A class for creating SASRec specific dataset used during train, validation and testing.

Parameters
  • filename (str) – Data Filename.

  • col_sep (str) – column separator in the data file.

usernum

Total number of users.

Type

int

itemnum

Total number of items.

Type

int

User

All the users (keys) with items as values.

Type

dict

Items

Set of all the items.

Type

set

user_train

Subset of User that are used for training.

Type

dict

user_valid

Subset of User that are used for validation.

Type

dict

user_test

Subset of User that are used for testing.

Type

dict

filename

Data Filename. Defaults to None.

Type

str

col_sep

Column separator in the data file. Defaults to ‘/t’.

Type

str

Examples

>>> data = SASRecDataSet('filename','/t')
sasrec.util.filter_k_core(data, core_num=0, col_user='userID', col_item='itemID')[source]

Filter rating dataframe for minimum number of users and items by # repeatedly applying min_rating_filter until the condition is satisfied.

Parameters
  • data (pd.DataFrame) – DataFrame to filter.

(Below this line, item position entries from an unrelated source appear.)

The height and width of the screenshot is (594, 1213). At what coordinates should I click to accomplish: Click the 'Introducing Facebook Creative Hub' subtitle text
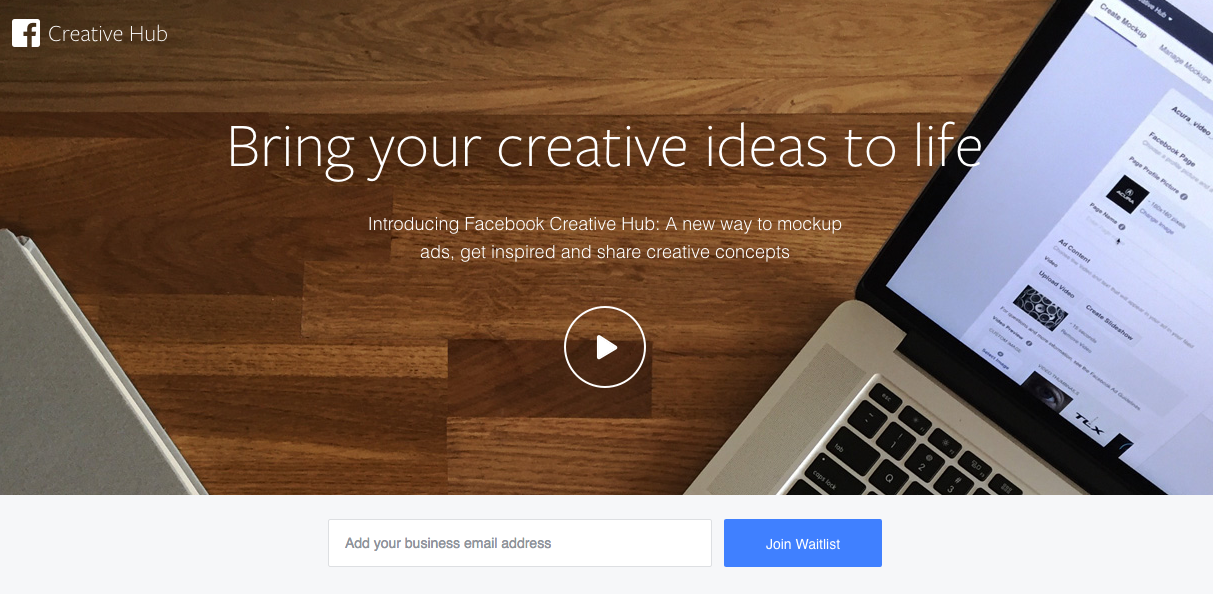click(605, 238)
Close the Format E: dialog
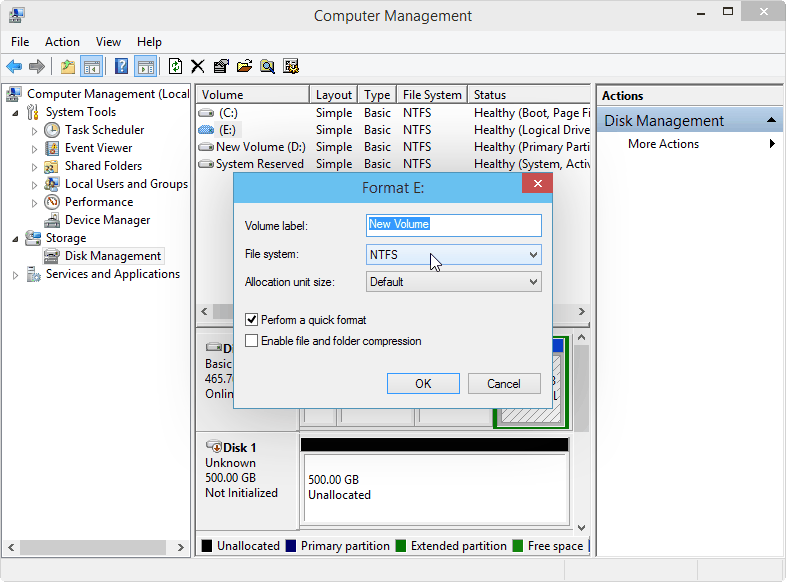786x582 pixels. [537, 183]
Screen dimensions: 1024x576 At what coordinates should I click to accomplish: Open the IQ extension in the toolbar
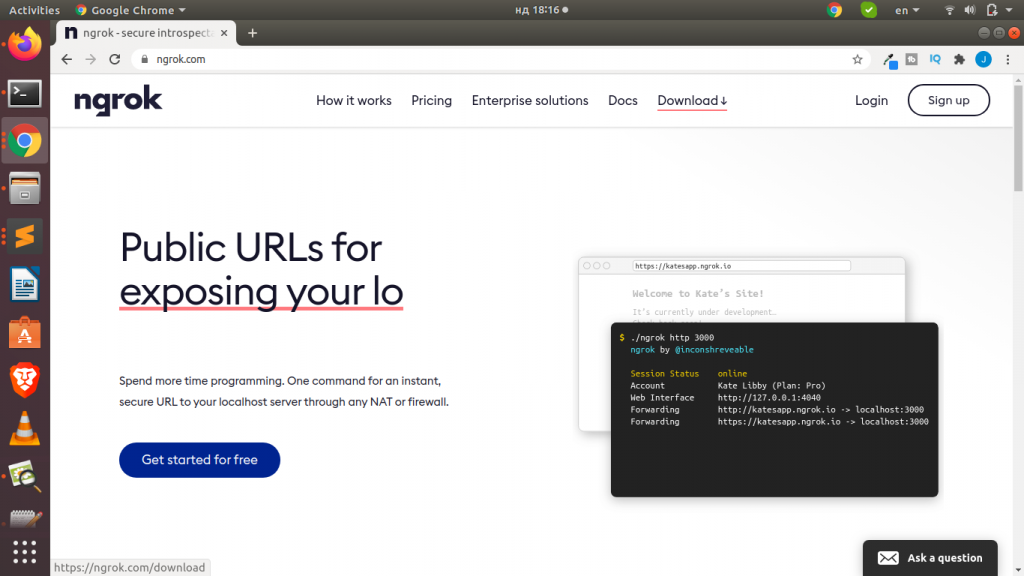(x=934, y=59)
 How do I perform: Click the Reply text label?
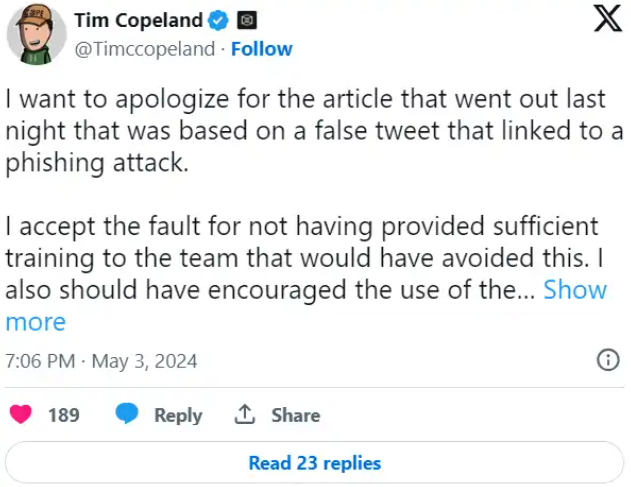[178, 415]
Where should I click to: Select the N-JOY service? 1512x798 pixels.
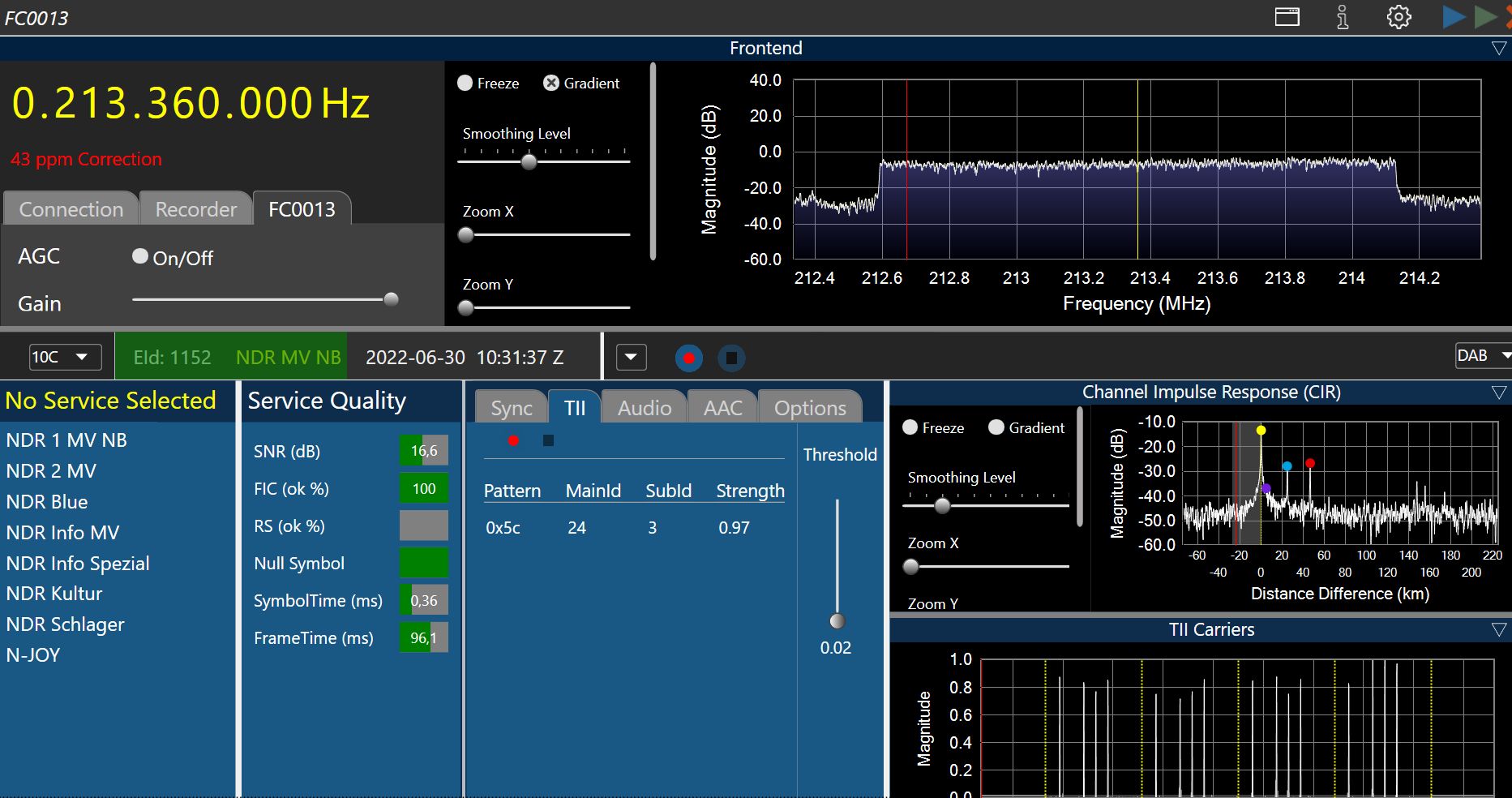(33, 655)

  • core_num (int, optional) – Minimun number for user and item to appear on data. Defaults to 0.

  • col_user (str, optional) – User column name. Defaults to “userID”.

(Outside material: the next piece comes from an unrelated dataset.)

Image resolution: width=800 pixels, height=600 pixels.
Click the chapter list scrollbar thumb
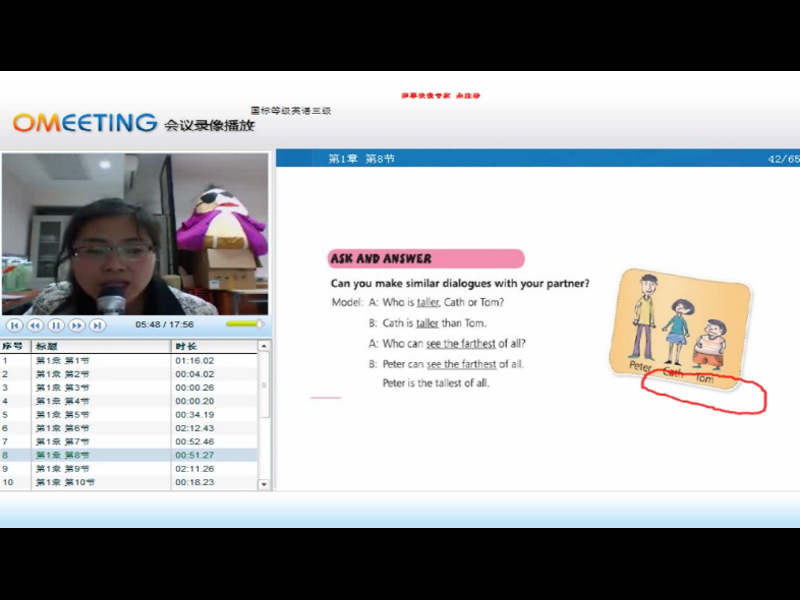(264, 385)
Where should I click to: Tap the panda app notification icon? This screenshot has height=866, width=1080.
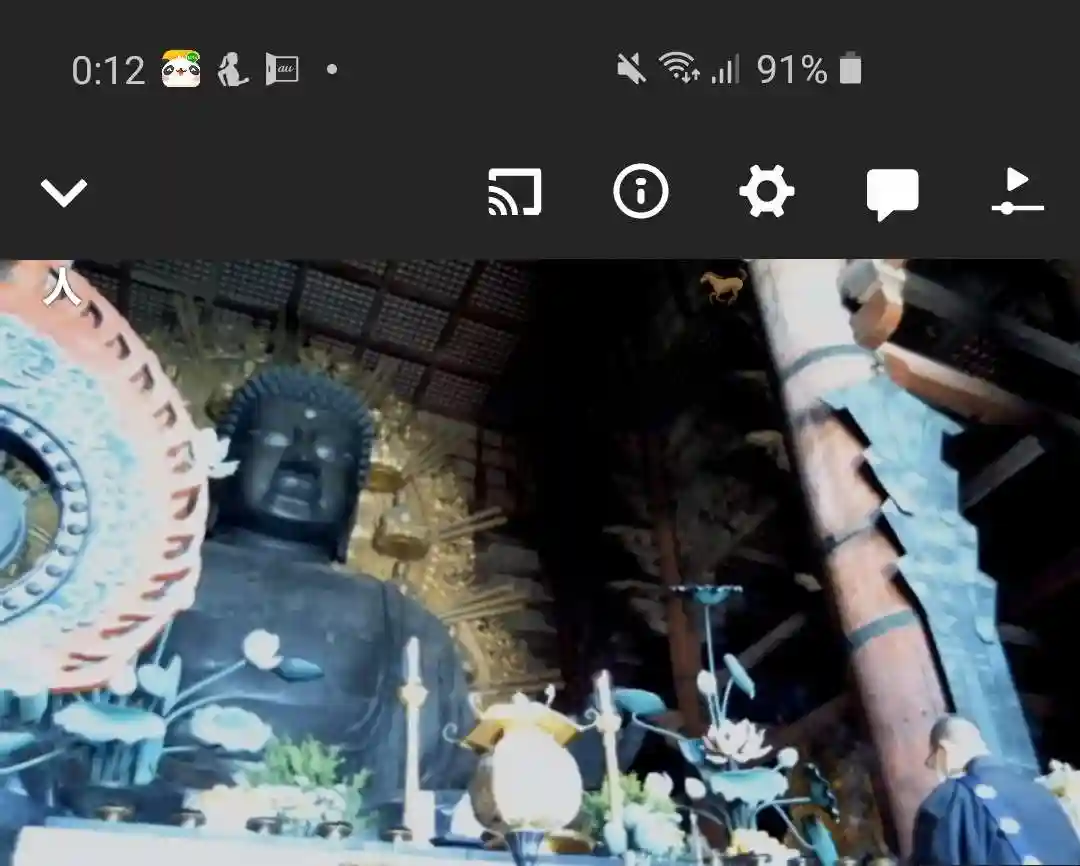tap(181, 70)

  • col_item (str, optional) – Item column name. Defaults to “itemID”.

Returns

pd.DataFrame – Filtered dataframe

sasrec.util.load_model(path, exp_name='sas_experiment')[source]

Load SASRec model

Parameters
  • path (str) – Path where the model is saved.

  • exp_name (str, optional) – Experiment name (folder name). Defaults to ‘sas_experiment’.

Returns

model.SASREC – loaded SASRec model

sasrec.util.min_rating_filter_pandas(data, min_rating=1, filter_by='user', col_user='userID', col_item='itemID')[source]

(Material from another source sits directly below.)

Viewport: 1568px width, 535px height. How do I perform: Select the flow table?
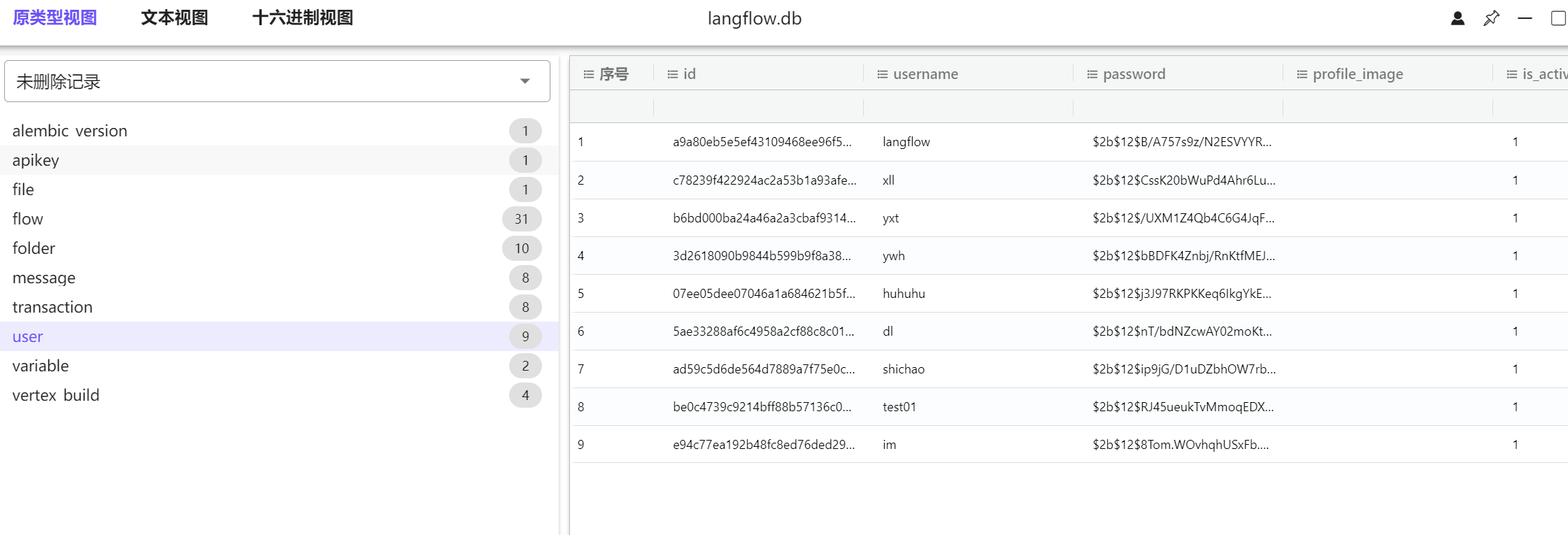click(28, 219)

Filter rating DataFrame for each user with minimum rating.

Filter rating data frame with minimum number of ratings for user/item is usually useful to generate a new data frame with warm user/item. The warmth is defined by min_rating argument. For example, a user is called warm if he has rated at least 4 items.

Parameters
  • data (pd.DataFrame) – DataFrame of user-item tuples. Columns of user and item should be present in the DataFrame while other columns like rating, timestamp, etc. can be optional.

  • min_rating (int) – Minimum number of ratings for user or item.

  • filter_by (str) – Either “user” or “item”, depending on which of the two is to filter with min_rating.

  • col_user (str) – Column name of user ID.

  • col_item (str) – Column name of item ID.

Returns

pandas.DataFrame – DataFrame with at least columns of user and item that has been filtered by the given specifications.